▶ AIM OF THE TASK:
The listing below must be duplicated in full, with nothing altered.

------------------------------------------------------------

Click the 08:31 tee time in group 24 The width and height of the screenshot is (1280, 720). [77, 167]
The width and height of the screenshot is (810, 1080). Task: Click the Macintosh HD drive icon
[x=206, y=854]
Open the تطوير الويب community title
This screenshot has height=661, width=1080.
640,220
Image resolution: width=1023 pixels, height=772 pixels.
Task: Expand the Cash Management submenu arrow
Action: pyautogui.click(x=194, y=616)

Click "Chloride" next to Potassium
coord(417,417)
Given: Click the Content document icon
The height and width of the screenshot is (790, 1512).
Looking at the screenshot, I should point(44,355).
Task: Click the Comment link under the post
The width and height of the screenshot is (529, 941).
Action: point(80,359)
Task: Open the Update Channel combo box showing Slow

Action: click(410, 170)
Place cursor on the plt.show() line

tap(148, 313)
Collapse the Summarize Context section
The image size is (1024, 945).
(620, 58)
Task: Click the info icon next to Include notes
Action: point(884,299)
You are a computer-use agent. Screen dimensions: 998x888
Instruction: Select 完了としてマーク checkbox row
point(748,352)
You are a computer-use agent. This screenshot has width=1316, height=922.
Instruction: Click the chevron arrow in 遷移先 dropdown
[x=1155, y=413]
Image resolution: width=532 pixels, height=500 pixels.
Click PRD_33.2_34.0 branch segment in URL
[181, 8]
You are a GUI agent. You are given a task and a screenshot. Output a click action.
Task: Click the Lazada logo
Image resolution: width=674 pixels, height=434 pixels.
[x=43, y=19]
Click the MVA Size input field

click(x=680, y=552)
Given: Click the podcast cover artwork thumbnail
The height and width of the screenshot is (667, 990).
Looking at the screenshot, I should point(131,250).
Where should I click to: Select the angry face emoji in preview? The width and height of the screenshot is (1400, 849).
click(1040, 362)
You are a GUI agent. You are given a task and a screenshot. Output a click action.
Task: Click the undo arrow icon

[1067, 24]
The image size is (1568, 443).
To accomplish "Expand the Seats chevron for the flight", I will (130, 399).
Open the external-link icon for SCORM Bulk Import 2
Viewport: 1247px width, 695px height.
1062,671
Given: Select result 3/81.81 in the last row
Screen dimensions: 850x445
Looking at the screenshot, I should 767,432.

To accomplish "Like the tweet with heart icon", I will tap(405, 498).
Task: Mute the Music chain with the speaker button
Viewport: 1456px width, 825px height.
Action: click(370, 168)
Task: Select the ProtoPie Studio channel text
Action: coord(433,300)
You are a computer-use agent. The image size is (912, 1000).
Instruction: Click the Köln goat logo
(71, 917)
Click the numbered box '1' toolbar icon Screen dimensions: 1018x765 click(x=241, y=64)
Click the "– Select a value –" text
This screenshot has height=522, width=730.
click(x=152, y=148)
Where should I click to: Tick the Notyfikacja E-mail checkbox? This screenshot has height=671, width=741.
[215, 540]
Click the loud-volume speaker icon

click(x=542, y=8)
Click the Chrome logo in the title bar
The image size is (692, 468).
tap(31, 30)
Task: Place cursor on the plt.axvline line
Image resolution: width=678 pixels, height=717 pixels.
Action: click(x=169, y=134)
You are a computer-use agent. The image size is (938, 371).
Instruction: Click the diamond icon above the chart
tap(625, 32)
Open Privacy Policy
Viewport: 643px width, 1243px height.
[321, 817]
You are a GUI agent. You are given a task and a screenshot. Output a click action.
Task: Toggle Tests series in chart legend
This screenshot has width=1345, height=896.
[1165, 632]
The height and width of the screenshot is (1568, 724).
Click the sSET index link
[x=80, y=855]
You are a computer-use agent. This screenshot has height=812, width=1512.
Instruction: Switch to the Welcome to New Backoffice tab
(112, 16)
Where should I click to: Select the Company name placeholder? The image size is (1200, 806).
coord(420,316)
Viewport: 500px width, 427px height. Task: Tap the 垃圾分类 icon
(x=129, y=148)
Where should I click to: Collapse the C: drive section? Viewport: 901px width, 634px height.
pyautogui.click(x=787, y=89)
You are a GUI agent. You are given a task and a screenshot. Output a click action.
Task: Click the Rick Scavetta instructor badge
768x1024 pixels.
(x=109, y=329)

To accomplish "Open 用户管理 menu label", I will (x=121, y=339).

------------------------------------------------------------

▶ EXPECTED ANSWER:
Click the 08:31 tee time in group 24 The width and height of the screenshot is (1280, 720). [77, 167]
The width and height of the screenshot is (810, 1080). Task: Click the Macintosh HD drive icon
[x=206, y=854]
Open the تطوير الويب community title
This screenshot has height=661, width=1080.
640,220
Image resolution: width=1023 pixels, height=772 pixels.
Task: Expand the Cash Management submenu arrow
Action: pyautogui.click(x=194, y=616)

Click "Chloride" next to Potassium
coord(417,417)
Given: Click the Content document icon
The height and width of the screenshot is (790, 1512).
Looking at the screenshot, I should point(44,355).
Task: Click the Comment link under the post
The width and height of the screenshot is (529, 941).
Action: point(80,359)
Task: Open the Update Channel combo box showing Slow

Action: click(410, 170)
Place cursor on the plt.show() line

tap(148, 313)
Collapse the Summarize Context section
The image size is (1024, 945).
(620, 58)
Task: Click the info icon next to Include notes
Action: point(884,299)
You are a computer-use agent. Screen dimensions: 998x888
Instruction: Select 完了としてマーク checkbox row
point(748,352)
You are a computer-use agent. This screenshot has width=1316, height=922.
Instruction: Click the chevron arrow in 遷移先 dropdown
[x=1155, y=413]
Image resolution: width=532 pixels, height=500 pixels.
Click PRD_33.2_34.0 branch segment in URL
[181, 8]
You are a GUI agent. You are given a task and a screenshot. Output a click action.
Task: Click the Lazada logo
Image resolution: width=674 pixels, height=434 pixels.
[x=43, y=19]
Click the MVA Size input field

click(x=680, y=552)
Given: Click the podcast cover artwork thumbnail
The height and width of the screenshot is (667, 990).
Looking at the screenshot, I should point(131,250).
Where should I click to: Select the angry face emoji in preview? The width and height of the screenshot is (1400, 849).
click(1040, 362)
You are a GUI agent. You are given a task and a screenshot. Output a click action.
Task: Click the undo arrow icon

[1067, 24]
The image size is (1568, 443).
To accomplish "Expand the Seats chevron for the flight", I will (130, 399).
Open the external-link icon for SCORM Bulk Import 2
Viewport: 1247px width, 695px height.
1062,671
Given: Select result 3/81.81 in the last row
Screen dimensions: 850x445
Looking at the screenshot, I should 767,432.

To accomplish "Like the tweet with heart icon", I will tap(405, 498).
Task: Mute the Music chain with the speaker button
Viewport: 1456px width, 825px height.
Action: click(370, 168)
Task: Select the ProtoPie Studio channel text
Action: coord(433,300)
You are a computer-use agent. The image size is (912, 1000).
Instruction: Click the Köln goat logo
(71, 917)
Click the numbered box '1' toolbar icon Screen dimensions: 1018x765 click(x=241, y=64)
Click the "– Select a value –" text
This screenshot has height=522, width=730.
click(x=152, y=148)
Where should I click to: Tick the Notyfikacja E-mail checkbox? This screenshot has height=671, width=741.
[215, 540]
Click the loud-volume speaker icon

click(x=542, y=8)
Click the Chrome logo in the title bar
The image size is (692, 468).
tap(31, 30)
Task: Place cursor on the plt.axvline line
Image resolution: width=678 pixels, height=717 pixels.
Action: click(x=169, y=134)
You are a computer-use agent. The image size is (938, 371).
Instruction: Click the diamond icon above the chart
tap(625, 32)
Open Privacy Policy
Viewport: 643px width, 1243px height.
[321, 817]
You are a GUI agent. You are given a task and a screenshot. Output a click action.
Task: Toggle Tests series in chart legend
This screenshot has width=1345, height=896.
[1165, 632]
The height and width of the screenshot is (1568, 724).
Click the sSET index link
[x=80, y=855]
You are a computer-use agent. This screenshot has height=812, width=1512.
Instruction: Switch to the Welcome to New Backoffice tab
(112, 16)
Where should I click to: Select the Company name placeholder? The image size is (1200, 806).
coord(420,316)
Viewport: 500px width, 427px height. Task: Tap the 垃圾分类 icon
(x=129, y=148)
Where should I click to: Collapse the C: drive section? Viewport: 901px width, 634px height.
pyautogui.click(x=787, y=89)
You are a GUI agent. You are given a task and a screenshot. Output a click action.
Task: Click the Rick Scavetta instructor badge
768x1024 pixels.
(x=109, y=329)

To accomplish "Open 用户管理 menu label", I will (x=121, y=339).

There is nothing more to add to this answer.